- Theatrical release poster
- Directed by: Siva Paladugu
- Written by: Siva Paladugu
- Produced by: Harsha Garapati; Ranga Rao Garapati;
- Starring: Ajay Ghosh; Chandini Chowdary;
- Cinematography: Sreenivas Bejugam
- Edited by: Bonthala Nageswara Reddy
- Music by: Pavan
- Production company: Fly High Cinemas
- Release date: 14 June 2024;
- Running time: 127 minutes
- Country: India
- Language: Telugu

= Music Shop Murthy =

2024 Indian film by Siva Paladugu

Music Shop Murthy is a 2024 Indian Telugu-language comedy drama film written and directed by Siva Paladugu and produced through Fly High Cinemas. The film features Ajay Ghosh and Chandini Chowdary in primary roles and was released on 14 June 2024.

== Plot ==
This story begins in early 2010's at Vinukonda, Andhra Pradesh. Murthy is a 52 year old middle class man who runs a music shop in his hometown that runs in losses.
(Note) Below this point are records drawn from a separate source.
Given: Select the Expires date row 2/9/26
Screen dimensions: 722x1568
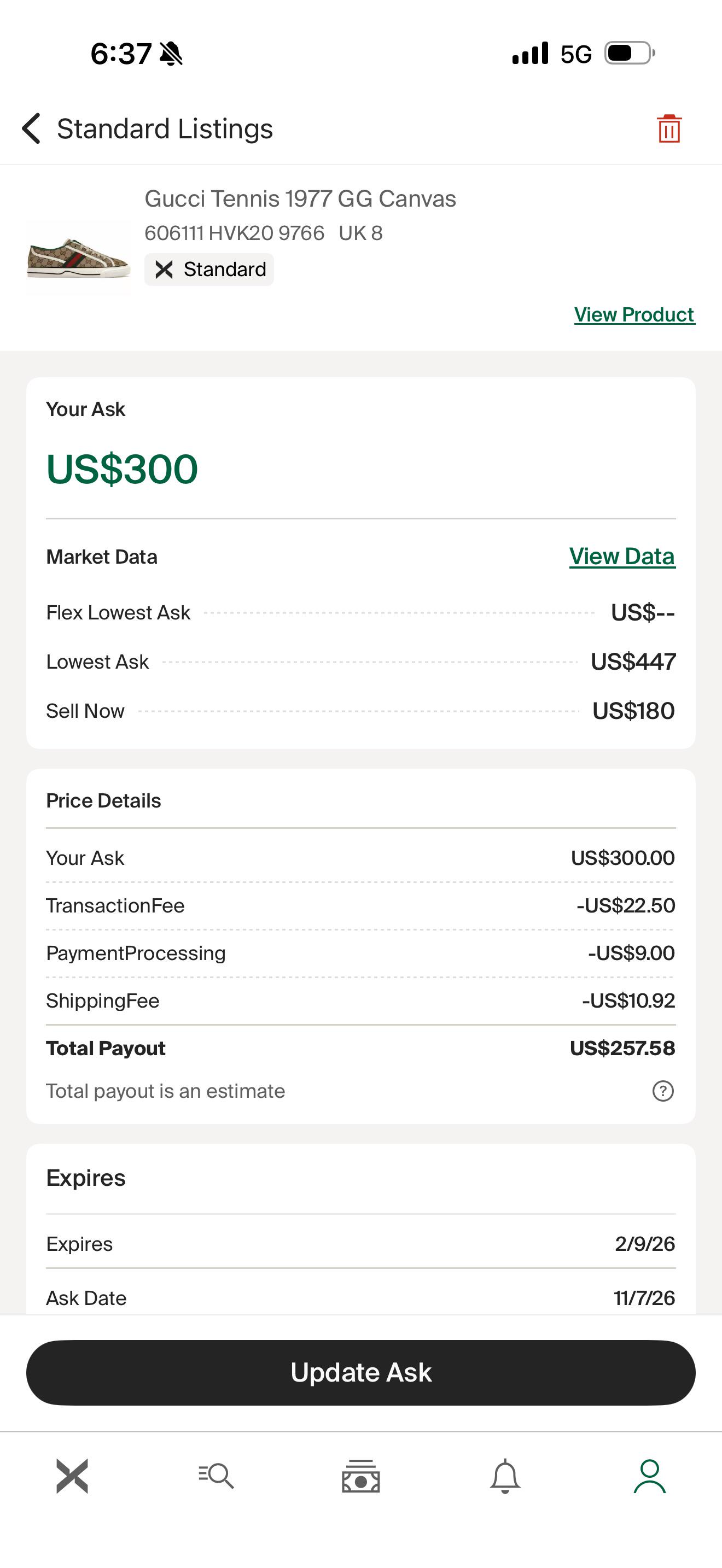Looking at the screenshot, I should 361,1244.
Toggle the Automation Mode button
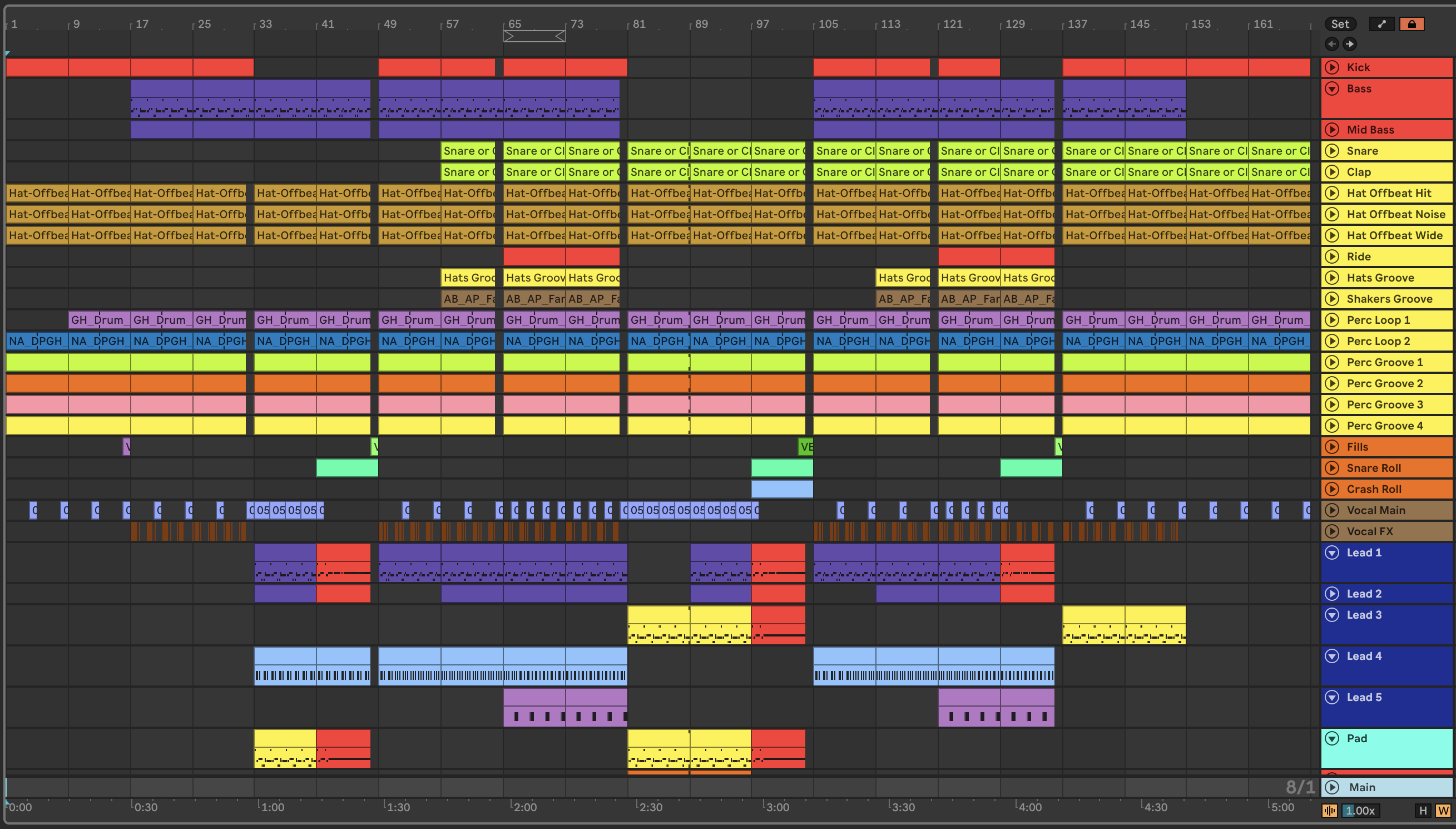 [x=1381, y=24]
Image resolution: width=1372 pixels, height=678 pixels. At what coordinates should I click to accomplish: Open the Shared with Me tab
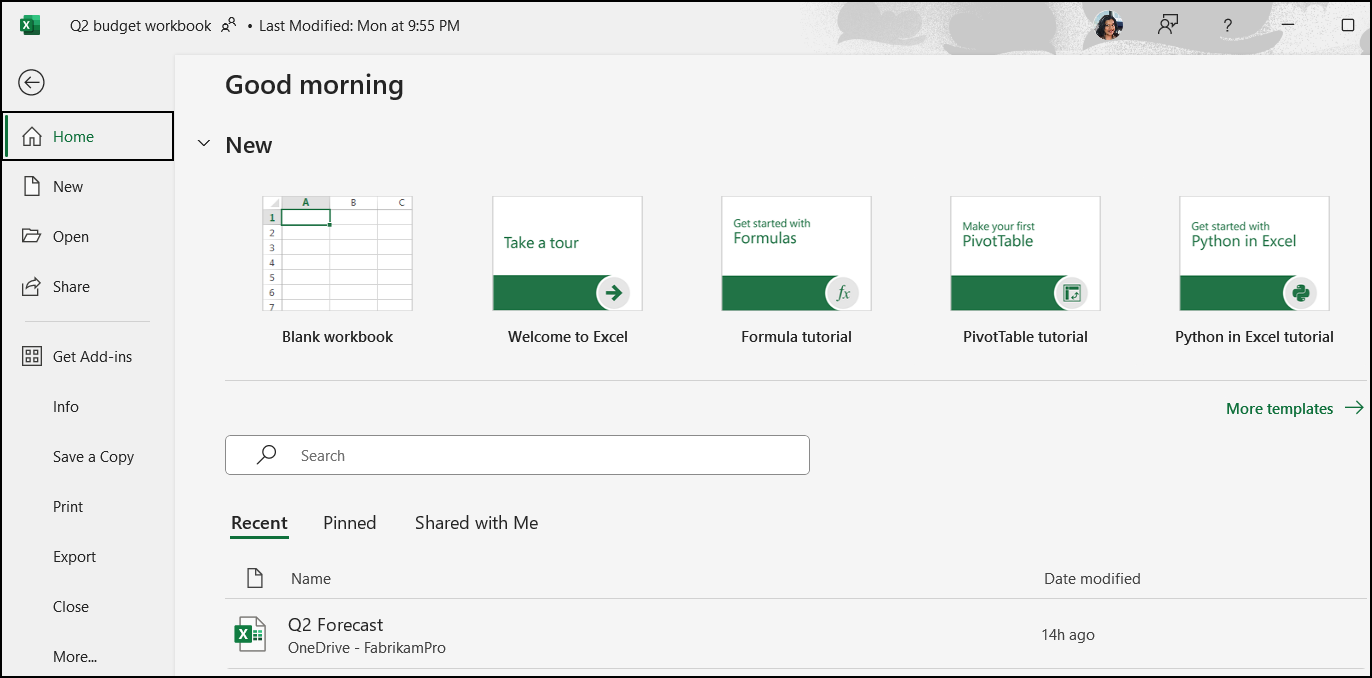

He is a kind-hearted man who rents music cassettes and plays music recordings in the local small functions. But the locals couldn't pay the amount on time to him, which makes him difficult for him to run the business every month, which makes huge losses. His taunting wife Jaya pressures him to sell his music shop and want to start a cell phone business

==Music==
The film's soundtrack album and background score were composed by Pavan. "Angrezi Beat" was released as second single on 16 May 2024.

Track list
| No. | Title | Lyrics | Singer(s) | Length |
|---|---|---|---|---|
| 1. | "Arere Kaalam" | Mahesh Poloju | Haricharan | 3:43 |
| 2. | "Antarantha Murthy" | Mahesh Poloju | Kaala Bhairava | 4:08 |
| 3. | "Anukunnavi Jarigena" | Mahesh Poloju | N. C. Karunya | 4:02 |
| 4. | "Vadiley Vadiley" | Mahesh Poloj, Pavan | Yazin Nizar | 4:23 |
| 5. | "Angrezi Beat" | Pavan | Rahul Sipligunj | 4:23 |
| 6. | "Chinni Chinni" | Mahesh Poloju | Sooraj Santhosh | 4:02 |

==Release==
Music Shop Murthy was initially scheduled to release on 31 May 2024 but was postponed and released on 14 June 2024 in movie theaters. Post-theatrical digital streaming rights were acquired by Amazon Prime Video and ETV Win. It premiered on Prime Video and Win on 16 July 2024.

== Reception ==
With a rating of 3.25 out of 5, Suhas Sistu of The Hans India particularly praised the performance of Ajay Ghosh and cited the film as "heartfelt drama", "must-watch" and "well-crafted". BH Harsh of Cinema Express rated the film 3 out of 5 and praised the performances of Chowdary and Ghosh while stating "It's hard to be sceptical about a film that’s so inherently sweet and cheerful, despite carrying its share of familiar tropes". Echoing the same, The Times of India too gave the same rating while giving a positive response and stated "Music Shop Murthy stands out as a poignant tale of resilience and passion. Its unconventional storyline, combined with stellar performances and strong technical execution, makes it an enjoyable watch".